→ **SELECTED EXTRACT**:
Interpretation is inadequate and not justified formally by appropriate statistic tests or economic theories. E.g. in the interpretation of “significance” of the model (3), coefficients of ROOMNO (5.4) and DAUD (-2.2) without any explanation that can mathematically results to the conclusion of a better model. In addition, the conclusions of R2 and ROOMNO are not supported by any statistics.

Another shortcoming of the interpretation is that meanings of those given statistics are not interpreted, i.e. relationships between variables are not expressed in words, that may cause difficulties in understanding for many readers. It is easy to eliminate that problem by adding some simple statements of the relationship, e.g. on average, for an additional unit of rooms a household has, its electricity expenditure increases by 71.4 units (this is for model (3)).

Finally, no economic theory is discussed behind the model. Some of them may be very helpful such as consumer’s utility or savings behaviours. There is, hence, little priori expectation and basic theory to check with the results. This lack of reasoning would reduce the persuasiveness of the model.

e. Conclusion

The paper jumps straight to a brief and incomplete conclusion. No attempt is made to mention the data flaws and modeling problems, i.e. as there are always gaps between data analysis and the conclusions, the conclusions have no clue for itself. The relationship between the conclusion and the previous parts is ignored. Therefore, people may not know why the audit program is concluded to be effective and how effective it is.

Moreover, no discussion of implications and areas for further study to be done. The data is not available for replication, no appendix of calculation or regression analysis and no reference are given. This is a severe mistake of an academic report.

ELEXP = β1 + β2 PEOPLE + β3ROOMNO + β4INCOME + β5DAUD + β6 DGAS +

Β7DAUAD*DGAS + u

We start with a large model, ie. we are trying to cover all possible effects, then may drop some inappropriate variables.

a. Why choose the model

Linear model is chosen since it can best satisfy the purpose of the project which is to determine the effectiveness of audit programs on energy savings. Linear form gives direct effects while other forms may focus on other aspects, e.g. log-log represents elasticity, etc.

Intercept: As discussed in part 2.b, intercept should only be dropped if we have a significant expectation of a non-constant model. Indeed, omitting intercept may cause many problems such as inaccurate R2, insignificance of parameters, etc. Therefore, it is safe to keep the intercept until there is a concrete theory suggesting no do so.

Recorded data:
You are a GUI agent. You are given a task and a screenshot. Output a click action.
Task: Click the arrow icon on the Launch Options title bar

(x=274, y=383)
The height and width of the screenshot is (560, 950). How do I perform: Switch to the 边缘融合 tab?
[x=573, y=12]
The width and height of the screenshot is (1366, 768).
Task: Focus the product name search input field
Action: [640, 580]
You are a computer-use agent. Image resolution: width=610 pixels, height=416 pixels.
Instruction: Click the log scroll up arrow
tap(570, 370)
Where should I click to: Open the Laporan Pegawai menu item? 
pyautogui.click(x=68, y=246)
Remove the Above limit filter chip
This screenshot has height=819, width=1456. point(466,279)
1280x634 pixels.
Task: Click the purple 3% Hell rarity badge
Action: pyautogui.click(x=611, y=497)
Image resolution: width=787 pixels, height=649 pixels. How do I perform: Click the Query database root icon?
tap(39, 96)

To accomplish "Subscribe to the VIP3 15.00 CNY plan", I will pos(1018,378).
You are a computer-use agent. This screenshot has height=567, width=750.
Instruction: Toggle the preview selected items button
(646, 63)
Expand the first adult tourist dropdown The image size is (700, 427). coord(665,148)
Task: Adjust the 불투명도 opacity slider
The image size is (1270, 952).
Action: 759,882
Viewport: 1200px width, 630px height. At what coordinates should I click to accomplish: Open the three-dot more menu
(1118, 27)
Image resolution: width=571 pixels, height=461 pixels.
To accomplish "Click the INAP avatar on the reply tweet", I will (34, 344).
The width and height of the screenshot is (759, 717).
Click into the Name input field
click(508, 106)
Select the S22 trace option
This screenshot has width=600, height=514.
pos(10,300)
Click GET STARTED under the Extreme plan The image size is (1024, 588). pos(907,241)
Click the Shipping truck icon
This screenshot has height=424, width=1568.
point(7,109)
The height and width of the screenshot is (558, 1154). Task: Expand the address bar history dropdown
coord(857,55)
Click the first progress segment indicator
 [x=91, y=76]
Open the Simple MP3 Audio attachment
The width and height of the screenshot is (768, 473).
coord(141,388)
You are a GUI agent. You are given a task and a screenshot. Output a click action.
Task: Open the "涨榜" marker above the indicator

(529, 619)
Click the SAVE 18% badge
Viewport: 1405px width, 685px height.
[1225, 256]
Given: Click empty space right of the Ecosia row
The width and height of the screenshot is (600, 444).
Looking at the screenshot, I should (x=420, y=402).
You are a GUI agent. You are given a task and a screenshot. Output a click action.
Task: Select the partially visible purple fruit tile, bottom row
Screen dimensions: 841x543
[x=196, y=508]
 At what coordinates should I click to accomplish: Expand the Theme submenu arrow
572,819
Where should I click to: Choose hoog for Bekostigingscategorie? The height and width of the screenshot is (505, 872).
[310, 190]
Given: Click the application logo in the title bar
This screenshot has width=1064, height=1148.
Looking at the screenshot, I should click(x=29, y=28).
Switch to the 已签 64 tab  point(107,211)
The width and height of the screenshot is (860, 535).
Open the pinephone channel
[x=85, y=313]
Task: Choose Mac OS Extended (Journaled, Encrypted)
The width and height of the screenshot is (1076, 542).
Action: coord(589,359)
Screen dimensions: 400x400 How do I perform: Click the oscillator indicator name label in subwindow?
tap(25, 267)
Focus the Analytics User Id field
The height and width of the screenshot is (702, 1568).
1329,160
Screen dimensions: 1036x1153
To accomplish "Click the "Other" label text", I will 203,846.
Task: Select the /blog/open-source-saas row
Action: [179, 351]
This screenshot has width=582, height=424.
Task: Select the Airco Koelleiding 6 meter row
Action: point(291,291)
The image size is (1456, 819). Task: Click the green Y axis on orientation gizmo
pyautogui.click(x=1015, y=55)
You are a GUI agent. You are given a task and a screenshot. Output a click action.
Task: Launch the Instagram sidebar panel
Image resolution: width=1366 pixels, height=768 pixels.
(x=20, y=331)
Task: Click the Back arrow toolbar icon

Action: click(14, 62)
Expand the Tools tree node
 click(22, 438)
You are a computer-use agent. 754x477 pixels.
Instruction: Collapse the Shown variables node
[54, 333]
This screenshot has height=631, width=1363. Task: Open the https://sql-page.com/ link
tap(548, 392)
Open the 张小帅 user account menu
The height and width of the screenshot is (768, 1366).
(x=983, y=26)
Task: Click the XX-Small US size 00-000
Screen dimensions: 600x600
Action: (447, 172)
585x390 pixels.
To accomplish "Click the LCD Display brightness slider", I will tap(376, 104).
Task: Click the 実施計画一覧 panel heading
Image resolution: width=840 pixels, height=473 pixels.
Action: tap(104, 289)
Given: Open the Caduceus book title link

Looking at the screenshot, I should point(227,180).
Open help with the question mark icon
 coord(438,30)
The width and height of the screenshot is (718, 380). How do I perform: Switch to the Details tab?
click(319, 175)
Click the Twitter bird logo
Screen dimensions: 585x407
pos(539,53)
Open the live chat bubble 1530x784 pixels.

→ **TASK LIST**:
a) According to the regression critique, why should the intercept be kept in the model?
b) In the regression critique's example for model (3), by how much does a household's electricity expenditure increase on average for each additional room?
c) List everything that the regression critique's paragraph beginning "Moreover, no discussion" says is missing or not given.

→ **SOLUTIONS**:
a) Omitting the intercept may cause problems such as an inaccurate R2 and insignificant parameters. It should be dropped only if there is a significant expectation of a non-constant model, so it is safe to keep it until a concrete theory suggests otherwise.

b) By 71.4 units.

c)
- Discussion of implications
- Areas for further study
- Data available for replication
- An appendix of calculation or regression analysis
- References